■ Work to be completed: An exact transcription of all the entries is needed; pictures stay out.

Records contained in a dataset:

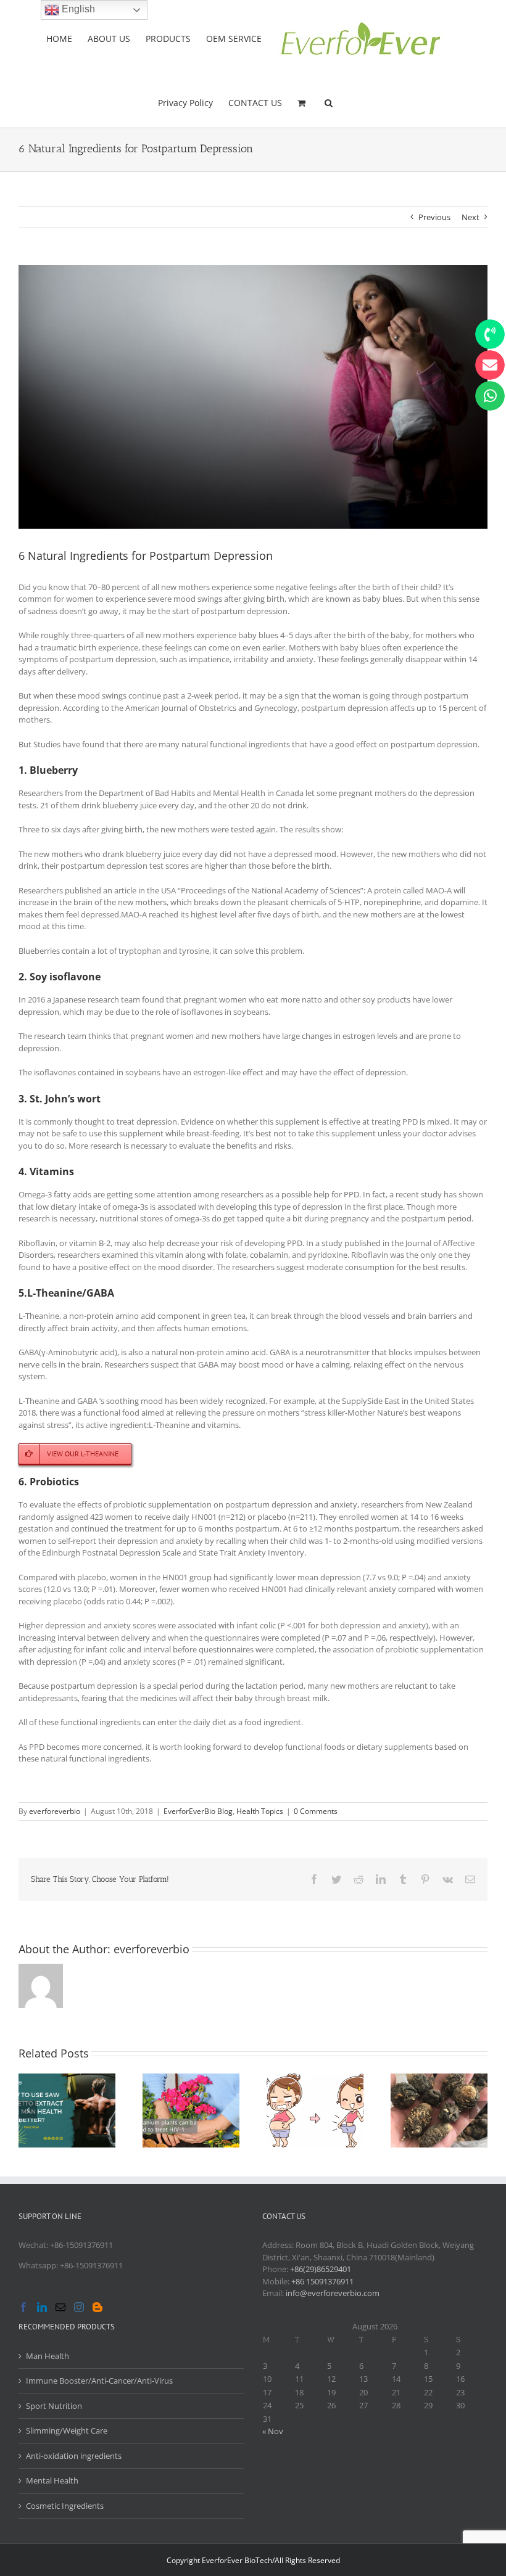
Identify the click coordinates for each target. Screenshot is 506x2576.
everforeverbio (54, 1811)
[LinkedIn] (42, 2307)
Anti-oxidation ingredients (74, 2455)
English (77, 9)
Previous (434, 217)
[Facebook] (23, 2307)
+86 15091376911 (322, 2281)
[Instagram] (79, 2307)
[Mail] (60, 2307)
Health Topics (259, 1811)
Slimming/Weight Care (66, 2430)
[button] (329, 102)
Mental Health (52, 2480)
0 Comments (316, 1811)
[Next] (478, 2110)
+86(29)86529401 (320, 2269)
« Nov (272, 2431)
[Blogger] (97, 2307)
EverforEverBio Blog (198, 1811)
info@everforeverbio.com (333, 2293)
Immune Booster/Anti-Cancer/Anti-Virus (99, 2380)
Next (470, 217)
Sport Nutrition (54, 2405)
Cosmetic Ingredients (65, 2505)
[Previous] (28, 2110)
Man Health (47, 2355)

■ Exercise response:
Identify the click coordinates for each target. Screenshot is 506x2576.
everforeverbio (54, 1811)
[LinkedIn] (42, 2307)
Anti-oxidation ingredients (74, 2455)
English (77, 9)
Previous (434, 217)
[Facebook] (23, 2307)
+86 15091376911 (322, 2281)
[Instagram] (79, 2307)
[Mail] (60, 2307)
Health Topics (259, 1811)
Slimming/Weight Care (66, 2430)
[button] (329, 102)
Mental Health (52, 2480)
0 Comments (316, 1811)
[Next] (478, 2110)
+86(29)86529401 (320, 2269)
« Nov (272, 2431)
[Blogger] (97, 2307)
EverforEverBio Blog (198, 1811)
info@everforeverbio.com (333, 2293)
Immune Booster/Anti-Cancer/Anti-Virus (99, 2380)
Next (470, 217)
Sport Nutrition (54, 2405)
Cosmetic Ingredients (65, 2505)
[Previous] (28, 2110)
Man Health (47, 2355)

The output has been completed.